From mboxrd@z Thu Jan  1 00:00:00 1970
From: Philippe Gerum <rpm@xenomai.org>
In-Reply-To: <4C3508E1.7090100@domain.hid>
References: <AANLkTik-cpk4RfJGxj422mOvU1xQFdQCfB8gno7uzD7N@mail.gmail.com>
	<4C34438D.9020905@domain.hid>
	<AANLkTiklX49KAfAlZND9FhVaTJZpdADFpuUIO-lkm6f6@domain.hid>
	<4C34EF76.2040602@domain.hid>
	<AANLkTik9RCKn90TnCj3JWBQF_XWaHbH0vSgp2vOu8HfH@mail.gmail.com>
	<4C3508E1.7090100@domain.hid>
Content-Type: text/plain; charset="UTF-8"

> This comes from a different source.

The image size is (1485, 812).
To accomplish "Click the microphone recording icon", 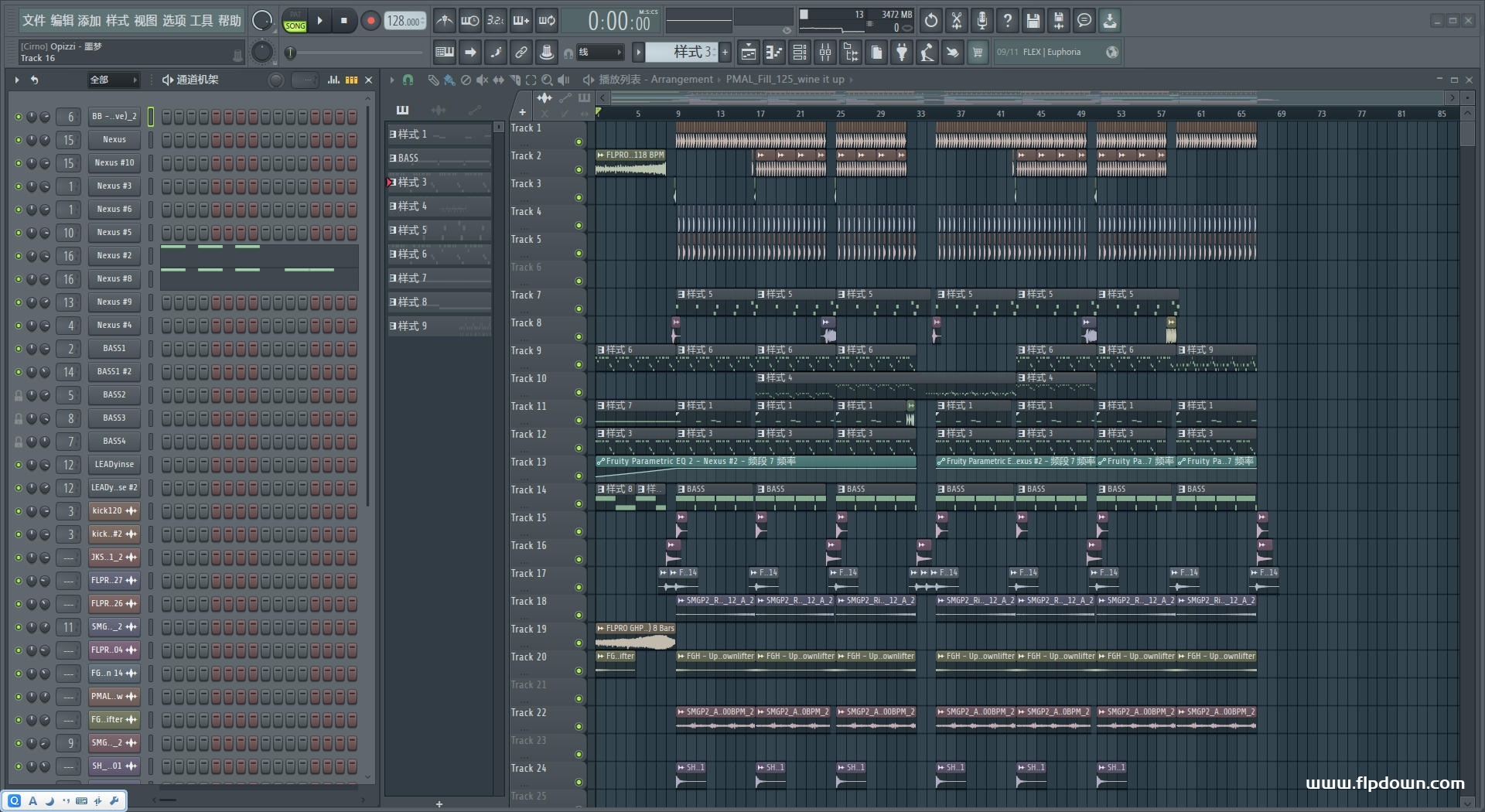I will 981,21.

Date: Thu, 08 Jul 2010 10:37:41 +0200
Message-ID: <1278578261.1810.67.camel@domain.hid>
Mime-Version: 1.0
Content-Transfer-Encoding: 7bit
Subject: Re: [Xenomai-help] native: A 32k stack is not always a 'reasonable'
 size
List-Id: Help regarding installation and common use of Xenomai
	<xenomai.xenomai.org>
List-Unsubscribe: <https://mail.gna.org/listinfo/xenomai-help>,
	<mailto:xenomai-help-request@domain.hid>
List-Archive: </public/xenomai-help>
List-Post: <mailto:xenomai@xenomai.org>
List-Help: <mailto:xenomai-help-request@domain.hid>
List-Subscribe: <https://mail.gna.org/listinfo/xenomai-help>,
	<mailto:xenomai-help-request@domain.hid>
To: Gilles Chanteperdrix <gilles.chanteperdrix@xenomai.org>
Cc: xenomai-help <xenomai@xenomai.org>

On Thu, 2010-07-08 at 01:08 +0200, Gilles Chanteperdrix wrote:
> Peter Soetens wrote:
> > On Wed, Jul 7, 2010 at 11:19 PM, Gilles Chanteperdrix
> > <gilles.chanteperdrix@xenomai.org> wrote:
> >> Peter Soetens wrote:
> >>> On Wed, Jul 7, 2010 at 11:06 AM, Gilles Chanteperdrix
> >>> <gilles.chanteperdrix@xenomai.org> wrote:
> >>>> Peter Soetens wrote:
> >>>>> At least, not for Orocos applications. We've had hard to debug
> >>>>> application segfaults that used just a 'little' bit more than 32k. We
> >>>>> had to raise the stack size to 128k to get reliably through our
> >>>>> application startup. I stem from the old 'mlockall ate my RAM'
> >>>>> generation where we typically reduced stack sizes in order to have
> >>>>> some crumbles left for the heap. But 32k wasn't really what we were
> >>>>> aiming for.
> >>>>>
> >>>>> Maybe we should explicitly document the 32k limit and its limitations
> >>>>> for certain applications...?
> >>>> Again, things have been fixed in 2.5.3 with regard to stack sizes, could
> >>>> you check that you have the same behaviour?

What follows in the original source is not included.